Passage shown
+--
[RFC PATCH 2/3] topology: support node_numa_mem() for determining the fallback node

Wed Jul 23 07:49:11 EST 2014

Hello,

On Tue, Jul 22, 2014 at 02:43:11PM -0700, Nishanth Aravamudan wrote:
...
> "    There is an issue currently where NUMA information is used on powerpc
>     (and possibly ia64) before it has been read from the device-tree, which
>     leads to large slab consumption with CONFIG_SLUB and memoryless nodes.
>     
>     NUMA powerpc non-boot CPU's cpu_to_node/cpu_to_mem is only accurate
>     after start_secondary(), similar to ia64, which is invoked via
>     smp_init().
>     
>     Commit 6ee0578b4daae ("workqueue: mark init_workqueues() as
>     early_initcall()") made init_workqueues() be invoked via
>     do_pre_smp_initcalls(), which is obviously before the secondary
>     processors are online.
>     ...
+--
Recorded data
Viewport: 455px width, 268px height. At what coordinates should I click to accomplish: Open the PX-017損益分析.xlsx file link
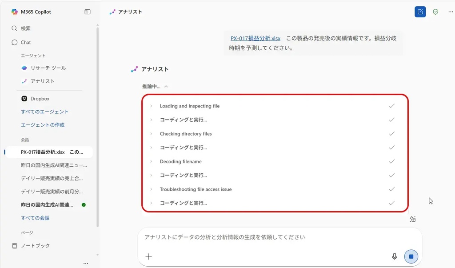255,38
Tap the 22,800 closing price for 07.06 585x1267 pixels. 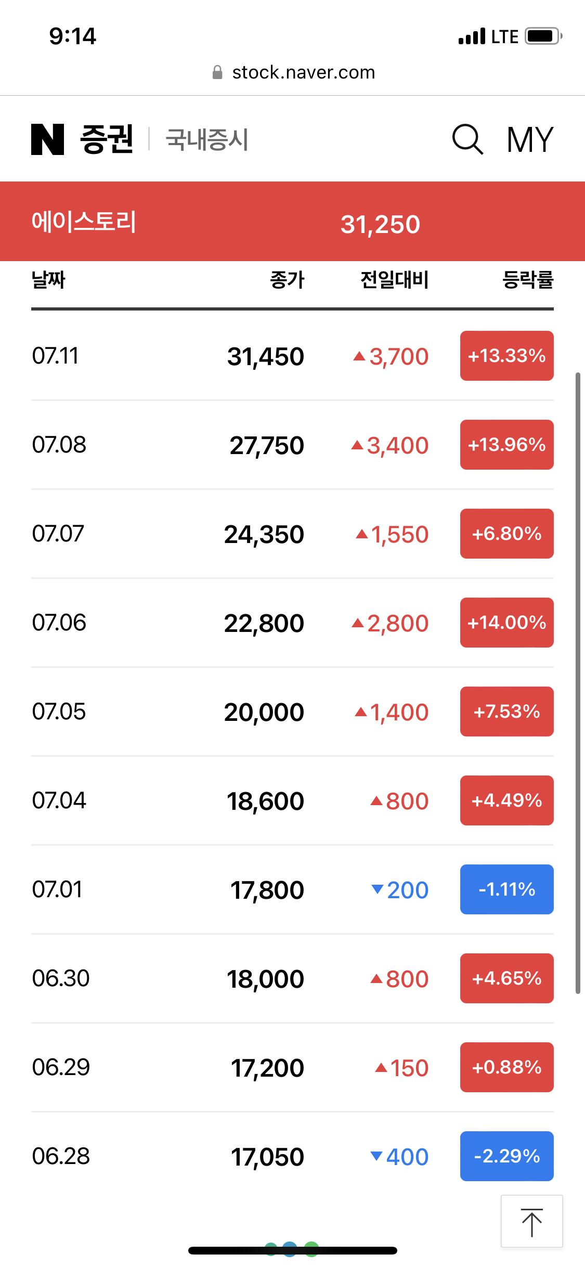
+--
Set task 1
From the quoted commit message in the NUMA patch email, list every kernel function name in the order each first appears.
Set task 2
Continue the NUMA patch email from the point where it stops.

Exercise output 1
cpu_to_node, cpu_to_mem, start_secondary(), smp_init(), init_workqueues(), early_initcall(), do_pre_smp_initcalls()

Exercise output 2
>     Therefore, when init_workqueues() runs, it sees all CPUs as being on
>     Node 0. On LPARs or KVM guests where Node 0 is memoryless, this leads to
>     a high number of slab deactivations
>     (http://www.spinics.net/lists/linux-mm/msg67489.html)."
> 
> Christoph/Tejun, do you see the issue I'm referring to? Is my analysis
> correct? It seems like regardless of CONFIG_USE_PERCPU_NUMA_NODE_ID, we
> have to be especially careful that users of cpu_to_{node,mem} and
> related APIs run *after* correct values are stored for all used CPUs?

Without delving into the code, yes, NUMA info should be set up as soon
as possible before major allocations happen.  All allocations which
happen beforehand would naturally be done with bogus NUMA information.

Thanks.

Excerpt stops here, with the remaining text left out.